Angeblich haben die drei Samwers bereits im Kindesalter davon geträumt, gemeinsam eine Firma zu gründen. Doch erst im Frühjahr 1999 waren sie tatsächlich Unternehmer – dank des jungen Online-Auktionshauses eBay aus den USA, dessen Geschäftsmodell damals in Deutschland noch weitgehend unbekannt war. Zusammen mit drei weiteren Partnern gründeten die damals 28, 27 und 24 Jahre alten Männer die nach identischen Regeln funktionierende Webseite Alando.de. Danach ging alles sehr schnell: Der Umsatz wuchs rasant, das Unternehmen zog aus dem elterlichen Wohnzimmer in Köln nach Berlin-Kreuzberg, eBay wurde aufmerksam auf die Nachahmer, schließlich bot das Original dem Plagiat 43 Millionen für die Übernahme. Nach nur sechs Monaten war die Neugründung schon wieder verscherbelt. Und die Samwer-Brüder Millionäre.
Mit dem Erlös aus dem Verkauf von Alando.de gründeten sie bereits im Jahr darauf ein neues Unternehmen: Die Jamba! GmbH sollte der größte europäische Anbieter von Klingeltönen und Mobiltelefon-Anwendungen werden. Auch diesmal kam die Idee von anderen: In Japan verdiente die Firma NTT Docomo mit einem solchen Angebot bereits gutes Geld. Umsatz und Wachstum von Jamba! ließen sich so gut an, dass ein amerikanisches Dienstleistungsunternehmen Mitte 2004 insgesamt 273 Millionen Dollar für die Übernahme zahlte. Wirtschaftsjournalisten vermuteten, dass bis zu 20 Prozent davon an die Samwer-Brüder gingen. Wenig später geriet Jamba! wegen seiner aggressiven TV-Werbestrategie in die Kritik von Verbraucherschützern und Medienanstalten; obendrein prangerte das Spreeblick-Blog erfolgreich den Verkauf undurchsichtiger Abos an Jugendliche an.

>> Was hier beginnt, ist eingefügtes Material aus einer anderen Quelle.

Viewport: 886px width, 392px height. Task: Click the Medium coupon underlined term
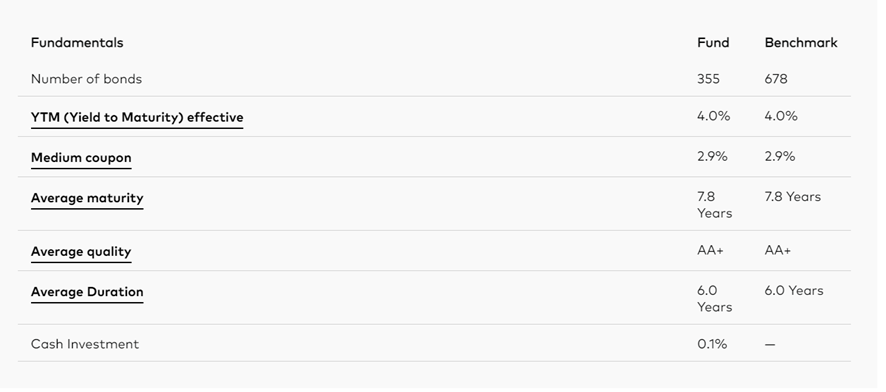point(81,158)
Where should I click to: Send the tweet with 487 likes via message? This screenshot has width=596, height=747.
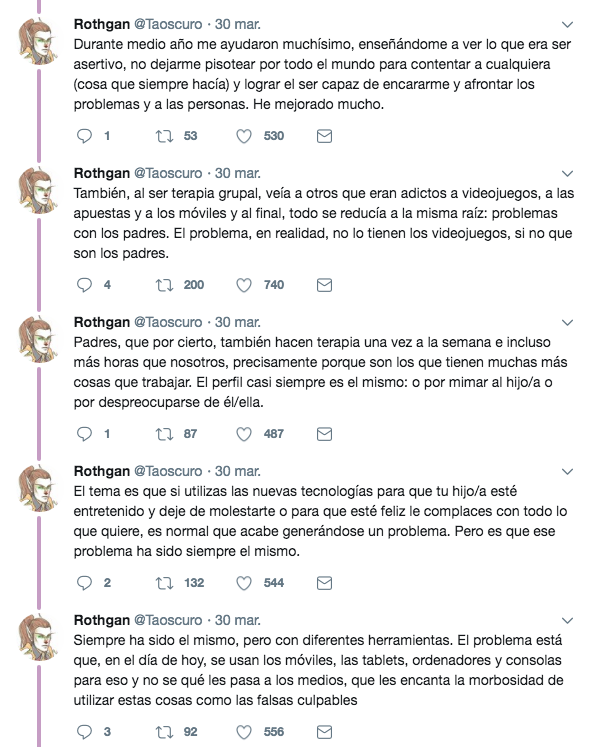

„Wir sind keine Albert Einsteins oder Gewinner von 'Jugend forscht', die irgendetwas Tolles erfinden“, erklärte Oliver Samwer vor sechs Jahren der Tageszeitung Die Welt. Ihr Geschäftsmodell sei vielmehr im Ausland funktionierende Ideen zu entdecken und nach Europa zu bringen. Doch langfristiges Engagement, die Schaffung von Ausbildungsplätzen oder der Ausbau der Samwers-Plagiate zu unabhängigen Marken waren bei den bisherigen Unternehmen eher eine Ausnahme. Auch der neueste Coup scheint nach bewährtem Muster abzulaufen. Der Name ihres Plagiats, CityDeal, etwa soll nach der Übernahme durch den des Originals, Groupon, ersetzt werden – ganz so, wie einst Alando.de Image und Name von eBay übergestülpt wurde.
Eine unbeabsichtigte Entwicklung? Auch das 2007 gegründete YouTube-Plagiat MyVideo, an dem die Samwers beteiligt waren, wurde bereits im Jahr darauf verscherbelt. Im Gespräch mit taz.de betonte Oliver Samwers noch vor einigen Jahren, dass ihn der Wechsel vom Eigentümer zum Geschäftsführer von Alando.de 1999 geschmerzt und er aus dieser Erfahrung gelernt habe: Er werde nie wieder eine Firma verkaufen, die er selbst gegründet hat, sagte er im Februar 2004. Drei Monate später hatte seine Jamba! GmbH einen neuen Besitzer.